At the turn of the last century (yeah, that’s 2000, not 1900), I was a few years into a career pivot away from producing television and was working at a major multinational telecom company as a web content developer. A big part of my job at that time was to talk to super technical engineering types and translate that information into everything from marketing materials to technical and training manuals. It was business writing to the max, and I had gotten very, very good at writing things that sounded professional and business-y. I knew the right words to say when, and I could write the polished things that pleased my C-suite. I was also really good at saying the safe thing in the meeting and delivering the deck that ticked every box on the brief.
From the outside it looked like competence; I was good at my job, and the people around me weren’t complaining. I guess at the time I considered that a win, but at the same time, somewhere in there, I started to disappear.
This is what I’ve come to call the “robotic death,” and it didn’t arrive with any drama. For me, it was a slow shift. It started with me editing myself before I spoke, if only just slightly. Oh sure, I might say something to a colleague when the boss wasn’t around that was more consistent with how I really felt, but it felt a heck of a lot safer for me and for my career to build the safe thing. I mean, the safe version has never once got me in trouble. Eventually, I took the safe path enough times that it stopped being a choice. It became my voice. And suddenly, I was sitting in rooms in a role, not as a person. I had become the deliverable.
The work got duller, and I got smaller, but the strange part was that nobody could see it, not even me. My work was consistent, polished, and accurate, and it passed every inspection. Things got approved, moved up the chain, and got integrated into the whole. My performance reviews were stellar. On the surface, it seemed like I had it all figured out.
That’s the trap.
I was pretty successful working in the telecom world, but deep down I was so dissatisfied. I didn’t figure it out then, and eventually I moved on from that job.
A few years later, I discovered blogging, and the opportunity became pretty apparent. I had a place now where I could take risks. Through this very blog, I explored what it would look like to take the less safe road and got more raw, more real. I told my own stories, and it allowed me to start to get used to the idea of being vulnerable in public. Then, I braced for the sky to fall. To my utter surprise, people didn’t recoil; they actually leaned in. It turned out that I had been doing myself a great disservice by playing it safe.
The problem was never that I couldn’t find the words; after all, I am a storyteller. The problem when I worked that high-tech job was that I was afraid of doing something different for fear of being wrong or embarrassing myself, and my work became very beige. Sure, I could churn out work that was passable, but it really wasn’t connecting with anyone. Going robotic is not a skillset failure. It’s fear wearing business-casual attire.
Which brings me back to the AI panic that is prolific these days, because I think people have the threat backwards. If you feel like a function right now, it’s possible that AI didn’t do that to you. The machines have just turned up the volume on a sameness that has been developing for a long time. I think we’ve been outsourcing our own voices to the safe version for a very long time; it’s just that AI is simply the most efficient tool we’ve ever invented for sounding like everyone else.

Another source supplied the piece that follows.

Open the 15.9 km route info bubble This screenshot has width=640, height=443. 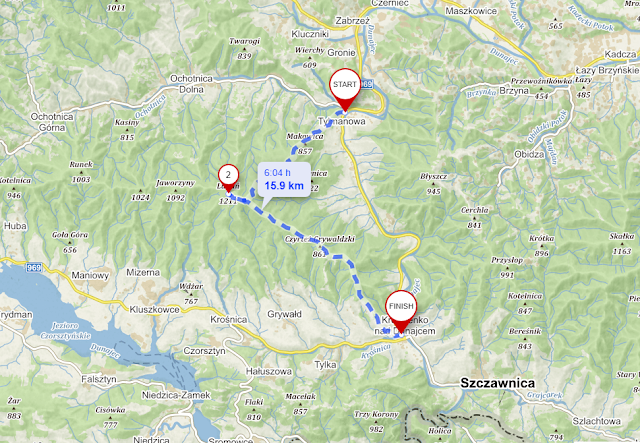pyautogui.click(x=284, y=180)
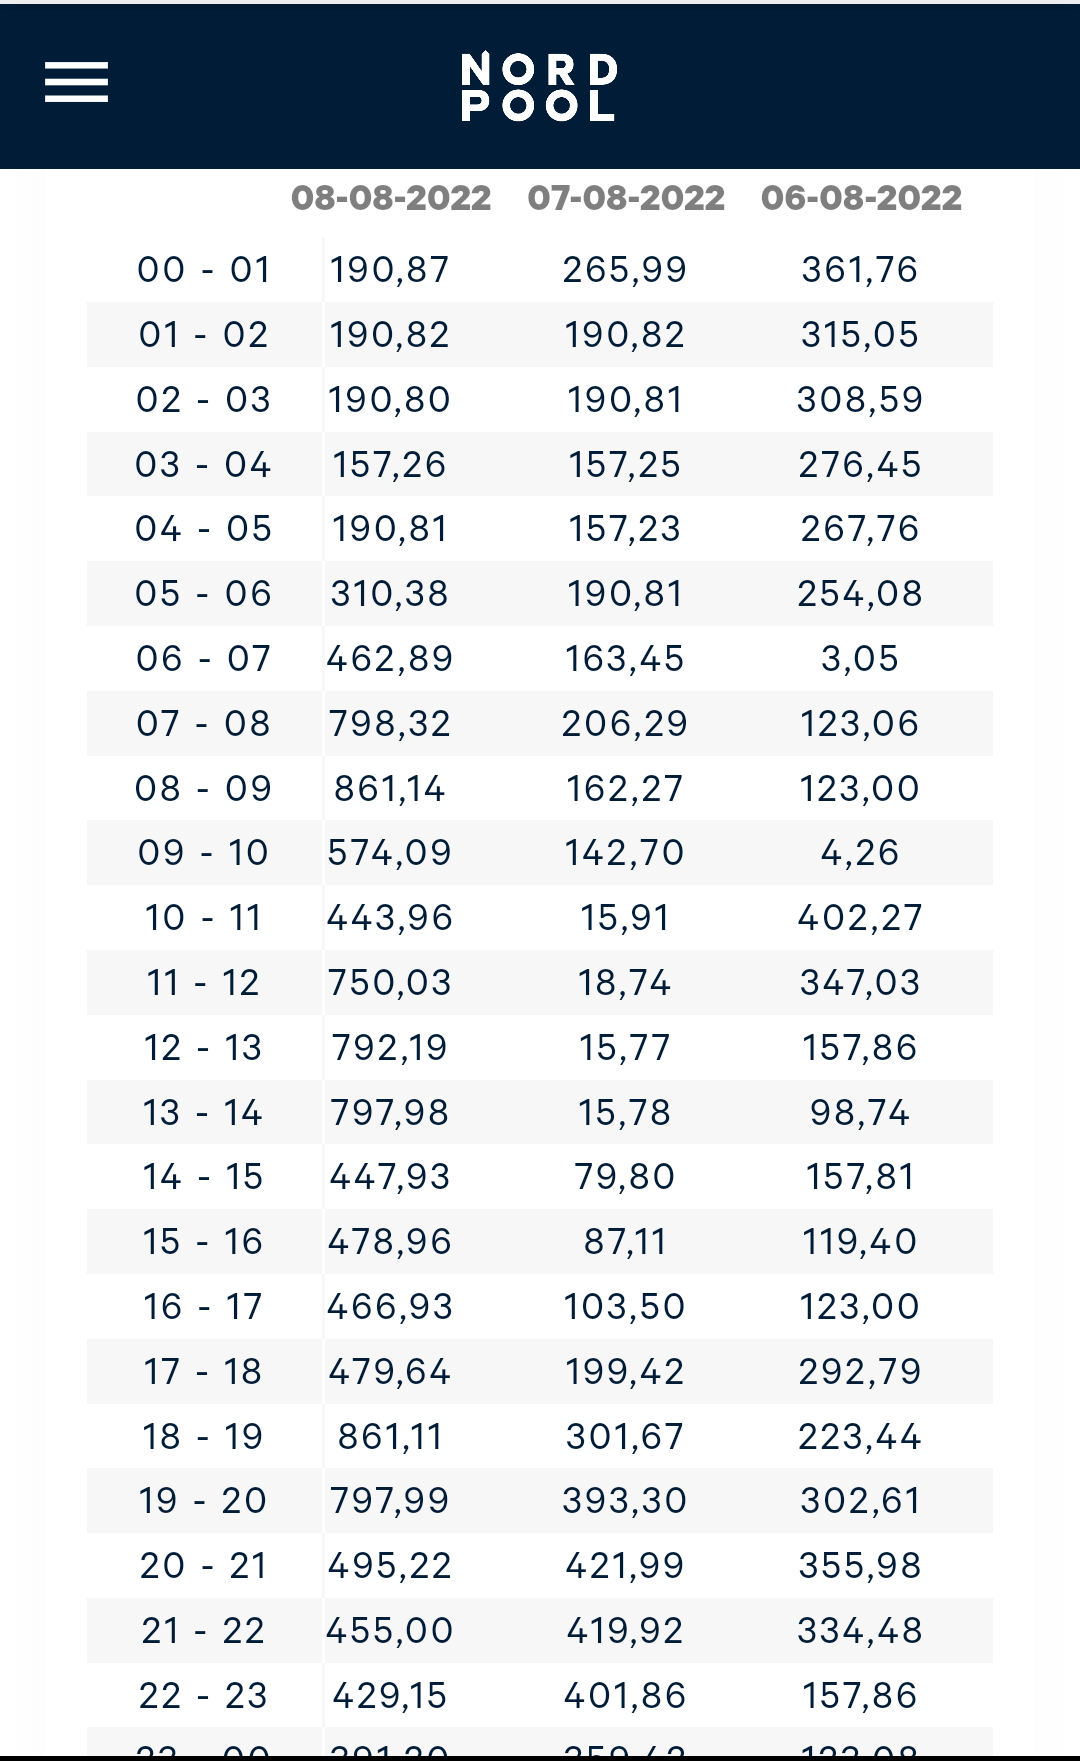Screen dimensions: 1080x1761
Task: Select the 06-08-2022 column header
Action: (x=861, y=198)
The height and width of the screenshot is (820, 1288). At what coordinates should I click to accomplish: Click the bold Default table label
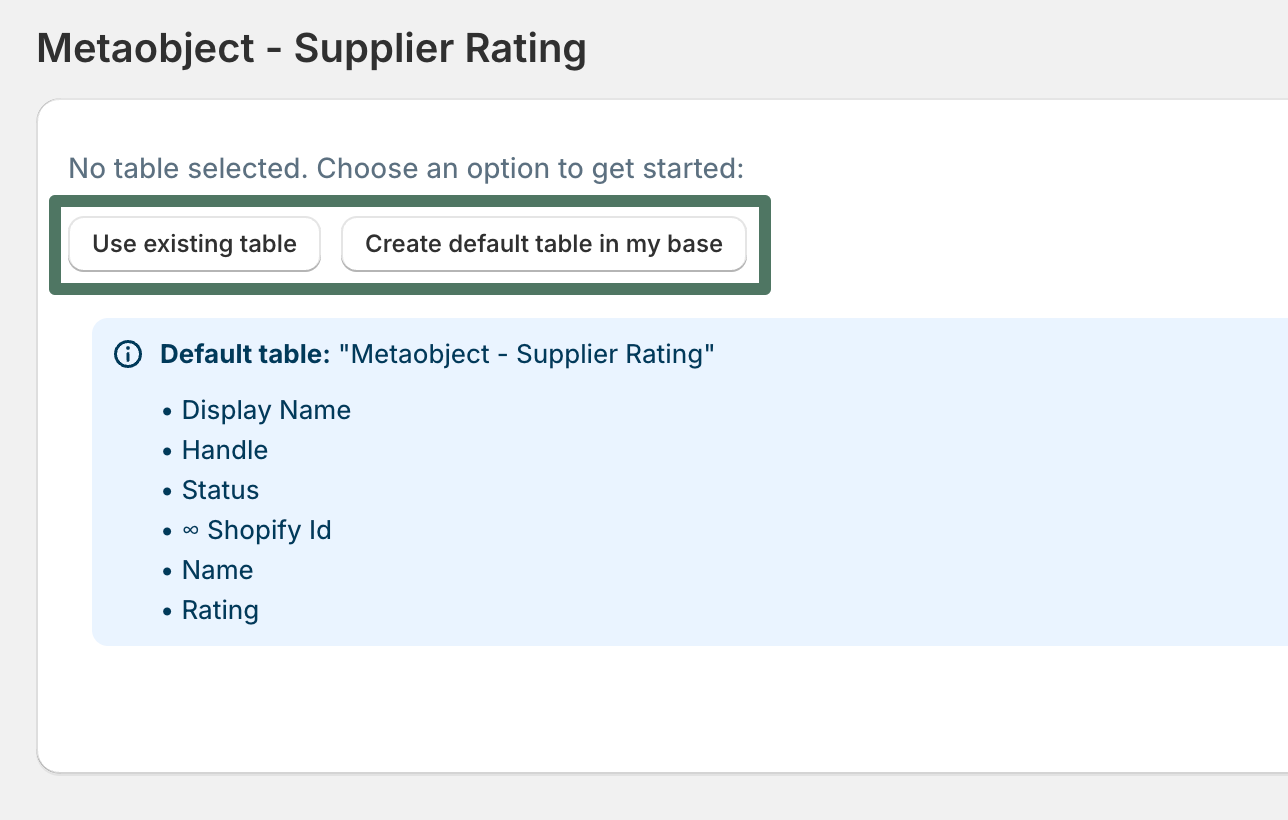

The good news is the cure hasn’t changed at all. There will never be a better tool, framework, or set of words that is going to solve the problem of being robotic. What is going to continue to shine are the real stories (of you, your organization, or your business), told with craft and a good chunk of courage. That was true before the internet, it was true through my own robotic years, and it’s definitely true now.
These days I spend a lot of time in rooms drawing the true story out of people who’ve been going or have gone exactly where I went. Watching someone go from robotic to realizing that the story is and will always be the thing never gets old.
If you’ve felt yourself going robotic, I want you to hear this clearly: this is not the end of anything. It’s actually the most fixable problem I know.
You don’t need the words that AI will create for you. You need to stop being afraid of the words you’re writing that are already true.